===== Document text
Wednesday 24 November 2010

OpenStack Design Summit Website Launched

Although the FleSSR project has no current plans to use it, the emergence of OpenStack is a very significant development in the open source cloud space and therefore something worth keeping an active eye on. Videos and other material from the recent OpenStack Design Summit are now available through the summit website.

OpenStack is a collection of open source technology products delivering a scalable, secure, standards-based cloud computing software solution. OpenStack is currently developing two interrelated technologies: OpenStack Compute and OpenStack Object Storage. OpenStack Compute is the internal fabric of the cloud creating and managing large groups of virtual private servers and OpenStack Object Storage is software for creating redundant, scalable object storage using clusters of commodity servers to store terabytes or even petabytes of data.
==========
Exercises to complete:
[1] Reproduce everything in the OpenStack post from "OpenStack is a collection" down to "petabytes of data.".
[2] Please answer these questions using the OpenStack post:
(a) Which two technologies is OpenStack currently developing?
(b) Where are videos and other material from the OpenStack Design Summit now available?
(c) How much data can OpenStack Object Storage store?
[3] Decide whether each statement agrees with the OpenStack post, giving yes or no and quoting the words that settle it.
(a) The FleSSR project currently plans to use OpenStack.
(b) OpenStack Object Storage uses clusters of commodity servers.
(c) OpenStack Compute is software for creating redundant object storage.
===== Given data
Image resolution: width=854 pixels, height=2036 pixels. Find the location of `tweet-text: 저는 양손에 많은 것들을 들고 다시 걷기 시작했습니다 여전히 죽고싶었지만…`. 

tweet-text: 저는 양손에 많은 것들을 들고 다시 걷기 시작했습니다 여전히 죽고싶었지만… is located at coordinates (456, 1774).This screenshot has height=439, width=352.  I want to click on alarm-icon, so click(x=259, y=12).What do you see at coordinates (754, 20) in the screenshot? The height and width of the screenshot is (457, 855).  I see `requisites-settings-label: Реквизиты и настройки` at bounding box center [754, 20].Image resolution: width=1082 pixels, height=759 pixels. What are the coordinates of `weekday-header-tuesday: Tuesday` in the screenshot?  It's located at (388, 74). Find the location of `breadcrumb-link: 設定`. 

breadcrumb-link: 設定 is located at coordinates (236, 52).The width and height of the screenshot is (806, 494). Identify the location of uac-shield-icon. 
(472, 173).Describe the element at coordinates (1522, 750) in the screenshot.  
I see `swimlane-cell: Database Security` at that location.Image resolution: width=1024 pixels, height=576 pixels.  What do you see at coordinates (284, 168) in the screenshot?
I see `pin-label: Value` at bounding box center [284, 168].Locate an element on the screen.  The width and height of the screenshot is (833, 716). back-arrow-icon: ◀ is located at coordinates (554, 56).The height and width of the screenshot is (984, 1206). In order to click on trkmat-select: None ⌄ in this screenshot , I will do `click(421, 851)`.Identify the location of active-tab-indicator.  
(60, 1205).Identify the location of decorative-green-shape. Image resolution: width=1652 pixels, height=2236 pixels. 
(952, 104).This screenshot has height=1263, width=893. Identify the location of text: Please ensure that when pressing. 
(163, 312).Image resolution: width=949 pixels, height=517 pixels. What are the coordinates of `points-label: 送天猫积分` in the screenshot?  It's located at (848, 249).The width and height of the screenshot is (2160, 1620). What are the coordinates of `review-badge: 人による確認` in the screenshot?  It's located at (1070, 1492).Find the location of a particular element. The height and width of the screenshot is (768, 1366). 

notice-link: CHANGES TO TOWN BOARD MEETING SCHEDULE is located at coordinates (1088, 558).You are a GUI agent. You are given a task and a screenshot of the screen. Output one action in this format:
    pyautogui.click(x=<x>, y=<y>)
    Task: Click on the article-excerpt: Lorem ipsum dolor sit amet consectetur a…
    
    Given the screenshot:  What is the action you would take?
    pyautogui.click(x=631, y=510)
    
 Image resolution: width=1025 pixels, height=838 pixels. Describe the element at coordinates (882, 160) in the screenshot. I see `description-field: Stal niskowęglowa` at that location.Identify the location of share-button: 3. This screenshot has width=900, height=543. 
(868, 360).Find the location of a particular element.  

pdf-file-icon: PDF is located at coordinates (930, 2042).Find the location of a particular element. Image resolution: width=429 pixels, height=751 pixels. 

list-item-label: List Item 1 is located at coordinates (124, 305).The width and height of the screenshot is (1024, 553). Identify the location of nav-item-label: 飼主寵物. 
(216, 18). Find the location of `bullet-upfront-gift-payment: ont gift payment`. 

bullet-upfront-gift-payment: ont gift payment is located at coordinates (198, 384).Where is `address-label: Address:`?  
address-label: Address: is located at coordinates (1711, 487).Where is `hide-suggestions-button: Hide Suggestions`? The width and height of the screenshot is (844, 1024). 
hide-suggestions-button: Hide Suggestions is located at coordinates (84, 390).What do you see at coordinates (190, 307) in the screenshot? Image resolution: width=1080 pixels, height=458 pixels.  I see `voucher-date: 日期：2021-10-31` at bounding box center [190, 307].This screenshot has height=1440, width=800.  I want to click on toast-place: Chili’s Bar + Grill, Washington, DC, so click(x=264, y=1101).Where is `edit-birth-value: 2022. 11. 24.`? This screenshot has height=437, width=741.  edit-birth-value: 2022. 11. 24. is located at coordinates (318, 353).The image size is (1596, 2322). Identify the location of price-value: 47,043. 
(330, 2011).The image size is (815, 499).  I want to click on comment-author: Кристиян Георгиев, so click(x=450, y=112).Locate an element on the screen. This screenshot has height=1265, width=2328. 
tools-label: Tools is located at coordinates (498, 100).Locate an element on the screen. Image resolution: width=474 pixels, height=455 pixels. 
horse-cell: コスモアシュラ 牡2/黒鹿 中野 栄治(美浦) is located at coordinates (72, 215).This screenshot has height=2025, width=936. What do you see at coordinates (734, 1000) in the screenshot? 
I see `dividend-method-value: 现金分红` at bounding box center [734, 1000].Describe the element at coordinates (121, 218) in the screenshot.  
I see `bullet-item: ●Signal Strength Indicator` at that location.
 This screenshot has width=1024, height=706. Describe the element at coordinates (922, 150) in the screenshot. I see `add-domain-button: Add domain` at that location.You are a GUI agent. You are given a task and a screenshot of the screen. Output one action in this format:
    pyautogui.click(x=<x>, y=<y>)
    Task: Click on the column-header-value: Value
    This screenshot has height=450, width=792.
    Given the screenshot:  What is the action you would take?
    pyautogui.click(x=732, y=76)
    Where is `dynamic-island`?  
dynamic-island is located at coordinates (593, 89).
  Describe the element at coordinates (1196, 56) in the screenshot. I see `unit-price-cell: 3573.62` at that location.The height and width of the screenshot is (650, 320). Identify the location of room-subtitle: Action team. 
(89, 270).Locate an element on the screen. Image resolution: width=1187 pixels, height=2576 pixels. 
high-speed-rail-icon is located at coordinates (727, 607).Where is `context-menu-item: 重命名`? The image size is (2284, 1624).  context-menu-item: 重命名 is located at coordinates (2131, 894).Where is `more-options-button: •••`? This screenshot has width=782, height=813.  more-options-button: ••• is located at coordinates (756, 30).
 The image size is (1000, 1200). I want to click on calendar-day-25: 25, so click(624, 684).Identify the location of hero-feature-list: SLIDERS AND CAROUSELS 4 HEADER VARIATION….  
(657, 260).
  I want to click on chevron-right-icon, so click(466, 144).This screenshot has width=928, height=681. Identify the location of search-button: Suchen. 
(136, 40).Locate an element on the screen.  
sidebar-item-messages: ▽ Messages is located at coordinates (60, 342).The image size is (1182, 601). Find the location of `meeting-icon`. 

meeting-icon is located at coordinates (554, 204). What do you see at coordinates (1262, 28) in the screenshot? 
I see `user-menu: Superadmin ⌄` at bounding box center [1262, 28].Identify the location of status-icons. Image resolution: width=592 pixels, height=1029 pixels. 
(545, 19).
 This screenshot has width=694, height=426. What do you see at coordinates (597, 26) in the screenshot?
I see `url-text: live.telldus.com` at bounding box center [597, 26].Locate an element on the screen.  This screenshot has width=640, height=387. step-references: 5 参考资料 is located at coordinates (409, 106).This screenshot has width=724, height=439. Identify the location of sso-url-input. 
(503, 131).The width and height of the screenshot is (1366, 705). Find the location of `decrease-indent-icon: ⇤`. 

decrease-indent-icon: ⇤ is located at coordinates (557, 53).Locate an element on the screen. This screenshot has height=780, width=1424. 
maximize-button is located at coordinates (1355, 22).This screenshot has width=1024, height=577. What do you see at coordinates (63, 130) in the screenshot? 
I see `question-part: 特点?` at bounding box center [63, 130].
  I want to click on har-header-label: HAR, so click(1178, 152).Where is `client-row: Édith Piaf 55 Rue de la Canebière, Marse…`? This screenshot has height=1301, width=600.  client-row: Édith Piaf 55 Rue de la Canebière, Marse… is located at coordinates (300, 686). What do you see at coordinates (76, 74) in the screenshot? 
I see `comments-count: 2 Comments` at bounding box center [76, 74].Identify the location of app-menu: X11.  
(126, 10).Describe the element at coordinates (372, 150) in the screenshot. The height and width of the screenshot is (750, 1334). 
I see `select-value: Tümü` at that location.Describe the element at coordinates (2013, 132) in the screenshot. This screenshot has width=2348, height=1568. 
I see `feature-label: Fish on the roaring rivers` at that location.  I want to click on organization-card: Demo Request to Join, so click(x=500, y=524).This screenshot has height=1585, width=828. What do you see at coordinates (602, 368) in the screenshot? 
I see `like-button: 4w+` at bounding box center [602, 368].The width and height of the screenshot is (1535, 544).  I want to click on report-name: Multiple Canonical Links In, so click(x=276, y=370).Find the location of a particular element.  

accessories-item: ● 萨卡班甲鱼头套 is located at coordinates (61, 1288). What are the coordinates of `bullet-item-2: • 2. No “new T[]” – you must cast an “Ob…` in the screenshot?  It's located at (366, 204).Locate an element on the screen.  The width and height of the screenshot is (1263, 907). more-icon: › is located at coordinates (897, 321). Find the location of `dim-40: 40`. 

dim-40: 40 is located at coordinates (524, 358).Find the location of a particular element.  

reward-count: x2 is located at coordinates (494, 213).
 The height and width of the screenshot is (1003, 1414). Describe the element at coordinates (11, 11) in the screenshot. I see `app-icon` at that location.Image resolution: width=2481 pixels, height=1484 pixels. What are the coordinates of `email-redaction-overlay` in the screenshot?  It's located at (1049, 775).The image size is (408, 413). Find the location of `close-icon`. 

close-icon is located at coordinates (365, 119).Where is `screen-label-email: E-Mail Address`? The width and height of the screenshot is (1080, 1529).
==========
Results in order:
[1]
OpenStack is a collection of open source technology products delivering a scalable, secure, standards-based cloud computing software solution. OpenStack is currently developing two interrelated technologies: OpenStack Compute and OpenStack Object Storage. OpenStack Compute is the internal fabric of the cloud creating and managing large groups of virtual private servers and OpenStack Object Storage is software for creating redundant, scalable object storage using clusters of commodity servers to store terabytes or even petabytes of data.

[2]
(a) OpenStack Compute and OpenStack Object Storage.
(b) Through the summit website.
(c) Terabytes or even petabytes.

[3]
(a) No: "the FleSSR project has no current plans to use it"
(b) Yes: "using clusters of commodity servers"
(c) No: "OpenStack Compute is the internal fabric of the cloud creating and managing large groups of virtual private servers"